Return verbatim the stretch of the records below from the line containing "Task: Open the Obituaries link" through the line containing "Action: pos(24,390)", including both of those lines.

* begin *

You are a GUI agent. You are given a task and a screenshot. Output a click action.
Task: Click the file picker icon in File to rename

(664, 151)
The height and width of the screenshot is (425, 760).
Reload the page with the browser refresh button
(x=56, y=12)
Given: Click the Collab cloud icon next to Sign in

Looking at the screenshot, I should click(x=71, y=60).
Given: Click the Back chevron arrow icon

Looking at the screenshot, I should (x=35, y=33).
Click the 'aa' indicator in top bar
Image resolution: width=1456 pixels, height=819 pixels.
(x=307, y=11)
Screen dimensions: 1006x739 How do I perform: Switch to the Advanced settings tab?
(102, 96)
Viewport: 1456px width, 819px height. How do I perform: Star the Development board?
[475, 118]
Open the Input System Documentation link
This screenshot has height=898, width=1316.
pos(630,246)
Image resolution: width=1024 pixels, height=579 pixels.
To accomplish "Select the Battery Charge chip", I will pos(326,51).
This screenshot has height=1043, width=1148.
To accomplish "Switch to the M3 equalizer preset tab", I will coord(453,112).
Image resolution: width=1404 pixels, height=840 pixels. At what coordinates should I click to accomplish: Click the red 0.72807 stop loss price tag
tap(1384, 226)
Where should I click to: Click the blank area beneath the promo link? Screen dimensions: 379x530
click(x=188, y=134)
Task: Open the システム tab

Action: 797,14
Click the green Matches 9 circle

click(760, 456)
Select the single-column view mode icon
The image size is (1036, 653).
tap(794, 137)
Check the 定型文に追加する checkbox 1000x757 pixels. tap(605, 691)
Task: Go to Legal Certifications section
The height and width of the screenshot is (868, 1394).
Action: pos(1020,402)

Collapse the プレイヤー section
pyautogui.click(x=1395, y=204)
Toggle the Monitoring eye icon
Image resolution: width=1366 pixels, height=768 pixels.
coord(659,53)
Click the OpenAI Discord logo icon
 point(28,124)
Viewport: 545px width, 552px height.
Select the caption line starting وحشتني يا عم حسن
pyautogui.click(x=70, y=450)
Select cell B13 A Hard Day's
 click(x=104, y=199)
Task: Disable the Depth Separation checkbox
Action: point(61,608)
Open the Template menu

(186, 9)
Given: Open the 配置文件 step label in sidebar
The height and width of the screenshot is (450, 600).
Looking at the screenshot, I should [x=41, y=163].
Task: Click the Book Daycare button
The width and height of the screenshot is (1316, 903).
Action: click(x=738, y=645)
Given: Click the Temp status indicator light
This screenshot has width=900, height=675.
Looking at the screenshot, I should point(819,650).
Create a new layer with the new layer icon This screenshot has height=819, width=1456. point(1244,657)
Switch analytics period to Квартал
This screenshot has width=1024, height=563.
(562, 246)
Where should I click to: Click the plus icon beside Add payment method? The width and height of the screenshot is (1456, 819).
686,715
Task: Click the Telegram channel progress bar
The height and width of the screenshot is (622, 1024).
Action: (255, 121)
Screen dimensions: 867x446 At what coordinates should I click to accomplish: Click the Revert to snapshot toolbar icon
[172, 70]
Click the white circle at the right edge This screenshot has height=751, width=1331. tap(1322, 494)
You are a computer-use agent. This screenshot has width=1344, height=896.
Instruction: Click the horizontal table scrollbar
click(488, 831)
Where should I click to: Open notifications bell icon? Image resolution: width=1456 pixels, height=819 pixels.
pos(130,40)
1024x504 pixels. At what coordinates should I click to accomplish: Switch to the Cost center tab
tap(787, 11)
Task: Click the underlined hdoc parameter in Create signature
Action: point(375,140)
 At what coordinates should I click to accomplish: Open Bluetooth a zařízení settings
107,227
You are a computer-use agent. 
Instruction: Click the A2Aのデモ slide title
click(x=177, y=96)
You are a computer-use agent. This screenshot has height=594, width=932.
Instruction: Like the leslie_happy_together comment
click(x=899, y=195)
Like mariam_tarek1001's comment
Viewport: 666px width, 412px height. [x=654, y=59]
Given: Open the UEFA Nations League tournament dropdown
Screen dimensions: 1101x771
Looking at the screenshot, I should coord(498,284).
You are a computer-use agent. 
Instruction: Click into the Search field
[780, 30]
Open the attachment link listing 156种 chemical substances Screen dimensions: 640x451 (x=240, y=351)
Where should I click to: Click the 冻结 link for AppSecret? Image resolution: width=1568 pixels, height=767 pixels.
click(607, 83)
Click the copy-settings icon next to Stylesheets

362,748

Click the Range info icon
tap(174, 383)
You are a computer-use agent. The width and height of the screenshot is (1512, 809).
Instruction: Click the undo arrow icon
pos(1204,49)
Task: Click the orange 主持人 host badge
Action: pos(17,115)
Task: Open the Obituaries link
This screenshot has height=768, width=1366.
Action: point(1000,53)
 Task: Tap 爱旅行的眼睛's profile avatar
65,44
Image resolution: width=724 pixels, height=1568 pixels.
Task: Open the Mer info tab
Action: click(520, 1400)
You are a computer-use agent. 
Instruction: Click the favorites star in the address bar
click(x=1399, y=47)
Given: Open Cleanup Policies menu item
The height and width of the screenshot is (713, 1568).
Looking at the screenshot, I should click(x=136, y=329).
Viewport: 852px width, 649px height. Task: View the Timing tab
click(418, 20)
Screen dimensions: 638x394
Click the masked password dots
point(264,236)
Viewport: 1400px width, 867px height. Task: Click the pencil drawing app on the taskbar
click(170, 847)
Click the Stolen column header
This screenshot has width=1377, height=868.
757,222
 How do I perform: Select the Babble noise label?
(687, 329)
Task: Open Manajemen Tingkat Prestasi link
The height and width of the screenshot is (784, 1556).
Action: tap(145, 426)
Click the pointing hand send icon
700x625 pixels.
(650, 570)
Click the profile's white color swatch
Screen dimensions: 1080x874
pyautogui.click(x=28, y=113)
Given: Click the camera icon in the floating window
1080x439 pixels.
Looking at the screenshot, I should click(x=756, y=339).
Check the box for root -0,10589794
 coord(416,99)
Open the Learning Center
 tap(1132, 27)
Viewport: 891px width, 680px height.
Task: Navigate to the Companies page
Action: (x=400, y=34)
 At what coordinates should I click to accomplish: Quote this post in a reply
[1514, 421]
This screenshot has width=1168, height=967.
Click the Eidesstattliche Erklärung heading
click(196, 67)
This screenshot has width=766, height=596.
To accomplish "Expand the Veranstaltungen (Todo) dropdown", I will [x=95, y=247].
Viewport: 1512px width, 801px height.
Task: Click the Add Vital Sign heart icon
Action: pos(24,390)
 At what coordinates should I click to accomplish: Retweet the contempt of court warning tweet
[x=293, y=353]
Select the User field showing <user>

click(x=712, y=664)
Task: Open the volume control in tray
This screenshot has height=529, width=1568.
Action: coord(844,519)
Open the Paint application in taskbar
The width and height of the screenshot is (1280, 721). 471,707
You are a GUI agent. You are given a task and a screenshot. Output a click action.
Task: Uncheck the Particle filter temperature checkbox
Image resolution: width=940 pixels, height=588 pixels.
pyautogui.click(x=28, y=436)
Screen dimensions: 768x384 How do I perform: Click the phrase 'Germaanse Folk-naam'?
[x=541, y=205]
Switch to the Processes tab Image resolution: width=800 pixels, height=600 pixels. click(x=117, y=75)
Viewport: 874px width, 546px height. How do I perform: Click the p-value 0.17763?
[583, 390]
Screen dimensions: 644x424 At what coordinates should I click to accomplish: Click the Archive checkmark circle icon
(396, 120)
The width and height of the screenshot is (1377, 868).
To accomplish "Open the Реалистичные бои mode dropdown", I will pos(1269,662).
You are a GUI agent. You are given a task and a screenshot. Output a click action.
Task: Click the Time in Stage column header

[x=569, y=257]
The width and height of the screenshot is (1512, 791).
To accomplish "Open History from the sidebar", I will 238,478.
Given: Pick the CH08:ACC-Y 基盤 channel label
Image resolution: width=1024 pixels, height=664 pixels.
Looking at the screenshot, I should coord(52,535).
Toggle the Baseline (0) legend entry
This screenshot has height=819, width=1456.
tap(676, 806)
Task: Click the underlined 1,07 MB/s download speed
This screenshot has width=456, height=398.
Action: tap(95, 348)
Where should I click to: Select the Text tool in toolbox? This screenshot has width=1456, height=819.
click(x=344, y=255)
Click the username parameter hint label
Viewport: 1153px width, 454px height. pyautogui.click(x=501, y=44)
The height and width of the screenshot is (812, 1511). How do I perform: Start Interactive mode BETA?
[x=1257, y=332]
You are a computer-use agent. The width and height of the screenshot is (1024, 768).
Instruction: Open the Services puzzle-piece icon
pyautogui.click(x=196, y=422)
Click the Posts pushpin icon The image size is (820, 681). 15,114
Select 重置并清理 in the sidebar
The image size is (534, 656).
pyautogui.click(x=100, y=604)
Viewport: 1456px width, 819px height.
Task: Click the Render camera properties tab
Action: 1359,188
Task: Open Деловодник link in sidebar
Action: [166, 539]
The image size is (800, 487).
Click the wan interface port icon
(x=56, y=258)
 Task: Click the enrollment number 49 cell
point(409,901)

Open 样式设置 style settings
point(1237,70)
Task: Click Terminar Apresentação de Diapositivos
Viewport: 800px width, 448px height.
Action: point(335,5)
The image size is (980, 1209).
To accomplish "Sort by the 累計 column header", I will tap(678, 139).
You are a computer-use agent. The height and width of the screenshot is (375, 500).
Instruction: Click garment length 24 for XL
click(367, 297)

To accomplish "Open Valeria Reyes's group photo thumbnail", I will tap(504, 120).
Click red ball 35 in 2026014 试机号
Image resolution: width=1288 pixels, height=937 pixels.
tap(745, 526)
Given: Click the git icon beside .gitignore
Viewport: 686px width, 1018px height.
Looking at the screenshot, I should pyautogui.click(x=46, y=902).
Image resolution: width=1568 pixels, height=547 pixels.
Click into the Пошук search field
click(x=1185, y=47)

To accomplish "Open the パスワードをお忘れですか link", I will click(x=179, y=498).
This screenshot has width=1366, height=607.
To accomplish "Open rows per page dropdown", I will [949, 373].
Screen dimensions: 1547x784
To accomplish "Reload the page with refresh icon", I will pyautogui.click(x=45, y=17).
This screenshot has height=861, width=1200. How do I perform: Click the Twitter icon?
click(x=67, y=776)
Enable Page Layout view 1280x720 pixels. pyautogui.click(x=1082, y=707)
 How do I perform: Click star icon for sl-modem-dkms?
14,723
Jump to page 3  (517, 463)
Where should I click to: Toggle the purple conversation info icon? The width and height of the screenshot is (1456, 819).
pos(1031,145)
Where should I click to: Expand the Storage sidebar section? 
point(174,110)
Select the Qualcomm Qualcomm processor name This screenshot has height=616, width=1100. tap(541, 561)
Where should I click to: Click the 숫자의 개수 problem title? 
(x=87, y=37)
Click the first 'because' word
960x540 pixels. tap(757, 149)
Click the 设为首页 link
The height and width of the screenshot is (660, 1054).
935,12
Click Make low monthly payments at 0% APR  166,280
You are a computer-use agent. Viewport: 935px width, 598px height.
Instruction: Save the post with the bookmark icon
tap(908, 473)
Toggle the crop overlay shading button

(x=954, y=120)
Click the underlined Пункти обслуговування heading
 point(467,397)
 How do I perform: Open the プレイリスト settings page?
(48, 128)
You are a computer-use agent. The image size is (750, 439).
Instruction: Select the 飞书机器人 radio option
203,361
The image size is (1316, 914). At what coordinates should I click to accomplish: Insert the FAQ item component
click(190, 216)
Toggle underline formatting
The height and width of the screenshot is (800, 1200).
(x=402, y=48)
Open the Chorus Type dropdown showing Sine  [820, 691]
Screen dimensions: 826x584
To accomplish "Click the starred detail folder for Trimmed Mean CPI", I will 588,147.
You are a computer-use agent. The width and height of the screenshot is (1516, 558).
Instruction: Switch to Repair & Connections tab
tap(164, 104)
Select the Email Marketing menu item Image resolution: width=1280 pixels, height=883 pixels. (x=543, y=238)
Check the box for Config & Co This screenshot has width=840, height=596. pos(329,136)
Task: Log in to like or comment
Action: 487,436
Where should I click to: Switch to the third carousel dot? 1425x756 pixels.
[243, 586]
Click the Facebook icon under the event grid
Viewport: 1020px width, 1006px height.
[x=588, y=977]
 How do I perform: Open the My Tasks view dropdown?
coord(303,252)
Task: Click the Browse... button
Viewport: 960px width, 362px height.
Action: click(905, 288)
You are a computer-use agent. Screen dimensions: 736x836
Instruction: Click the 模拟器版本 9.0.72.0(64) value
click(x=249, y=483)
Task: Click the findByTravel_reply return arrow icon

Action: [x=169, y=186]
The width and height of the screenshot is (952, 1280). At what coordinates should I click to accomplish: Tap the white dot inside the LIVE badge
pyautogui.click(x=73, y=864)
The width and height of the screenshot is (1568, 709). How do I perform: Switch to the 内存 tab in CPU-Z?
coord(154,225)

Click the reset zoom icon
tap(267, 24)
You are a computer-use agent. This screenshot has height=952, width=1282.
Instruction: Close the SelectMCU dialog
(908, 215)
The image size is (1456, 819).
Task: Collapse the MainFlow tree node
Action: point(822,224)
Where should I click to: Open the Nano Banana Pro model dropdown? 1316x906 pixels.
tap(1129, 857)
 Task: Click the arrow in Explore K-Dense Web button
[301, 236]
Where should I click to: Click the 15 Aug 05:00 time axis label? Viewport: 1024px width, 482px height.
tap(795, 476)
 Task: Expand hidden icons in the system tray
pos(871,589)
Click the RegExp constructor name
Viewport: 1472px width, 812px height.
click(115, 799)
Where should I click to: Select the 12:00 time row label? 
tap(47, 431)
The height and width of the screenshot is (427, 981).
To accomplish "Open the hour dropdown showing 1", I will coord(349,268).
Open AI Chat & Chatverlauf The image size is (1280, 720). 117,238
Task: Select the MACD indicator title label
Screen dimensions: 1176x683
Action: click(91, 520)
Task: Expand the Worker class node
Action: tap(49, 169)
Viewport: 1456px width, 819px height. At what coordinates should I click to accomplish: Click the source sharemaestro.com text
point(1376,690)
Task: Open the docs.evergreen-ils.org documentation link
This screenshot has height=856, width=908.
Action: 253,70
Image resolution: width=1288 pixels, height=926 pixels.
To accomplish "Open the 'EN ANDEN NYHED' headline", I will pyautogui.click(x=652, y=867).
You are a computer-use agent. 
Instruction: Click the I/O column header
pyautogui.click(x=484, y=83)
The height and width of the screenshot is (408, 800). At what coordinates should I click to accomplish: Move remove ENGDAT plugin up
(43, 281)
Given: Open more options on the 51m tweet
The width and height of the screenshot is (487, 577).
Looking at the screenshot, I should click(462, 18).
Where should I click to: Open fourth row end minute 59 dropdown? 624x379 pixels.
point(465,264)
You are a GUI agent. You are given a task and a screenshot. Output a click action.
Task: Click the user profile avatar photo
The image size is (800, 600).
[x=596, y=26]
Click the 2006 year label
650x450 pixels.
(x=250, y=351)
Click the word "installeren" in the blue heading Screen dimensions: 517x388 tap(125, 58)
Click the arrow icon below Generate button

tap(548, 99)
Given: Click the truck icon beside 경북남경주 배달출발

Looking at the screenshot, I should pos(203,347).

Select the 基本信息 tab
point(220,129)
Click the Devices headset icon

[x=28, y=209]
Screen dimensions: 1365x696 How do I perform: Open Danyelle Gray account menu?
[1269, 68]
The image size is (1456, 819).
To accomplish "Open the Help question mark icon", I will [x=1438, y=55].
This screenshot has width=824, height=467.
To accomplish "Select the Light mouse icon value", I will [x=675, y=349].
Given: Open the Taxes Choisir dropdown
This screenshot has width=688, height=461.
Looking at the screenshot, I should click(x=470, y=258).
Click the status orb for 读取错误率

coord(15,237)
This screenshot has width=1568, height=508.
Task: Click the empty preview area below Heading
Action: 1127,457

* end *

**Exercise response**
Task: Open the Obituaries link
This screenshot has height=768, width=1366.
Action: point(1000,53)
 Task: Tap 爱旅行的眼睛's profile avatar
65,44
Image resolution: width=724 pixels, height=1568 pixels.
Task: Open the Mer info tab
Action: click(520, 1400)
You are a computer-use agent. 
Instruction: Click the favorites star in the address bar
click(x=1399, y=47)
Given: Open Cleanup Policies menu item
The height and width of the screenshot is (713, 1568).
Looking at the screenshot, I should click(x=136, y=329).
Viewport: 852px width, 649px height. Task: View the Timing tab
click(418, 20)
Screen dimensions: 638x394
Click the masked password dots
point(264,236)
Viewport: 1400px width, 867px height. Task: Click the pencil drawing app on the taskbar
click(170, 847)
Click the Stolen column header
This screenshot has width=1377, height=868.
757,222
 How do I perform: Select the Babble noise label?
(687, 329)
Task: Open Manajemen Tingkat Prestasi link
The height and width of the screenshot is (784, 1556).
Action: tap(145, 426)
Click the pointing hand send icon
700x625 pixels.
(650, 570)
Click the profile's white color swatch
Screen dimensions: 1080x874
pyautogui.click(x=28, y=113)
Given: Click the camera icon in the floating window
1080x439 pixels.
Looking at the screenshot, I should click(x=756, y=339).
Check the box for root -0,10589794
 coord(416,99)
Open the Learning Center
 tap(1132, 27)
Viewport: 891px width, 680px height.
Task: Navigate to the Companies page
Action: (x=400, y=34)
 At what coordinates should I click to accomplish: Quote this post in a reply
[1514, 421]
This screenshot has width=1168, height=967.
Click the Eidesstattliche Erklärung heading
click(196, 67)
This screenshot has width=766, height=596.
To accomplish "Expand the Veranstaltungen (Todo) dropdown", I will [x=95, y=247].
Viewport: 1512px width, 801px height.
Task: Click the Add Vital Sign heart icon
Action: pos(24,390)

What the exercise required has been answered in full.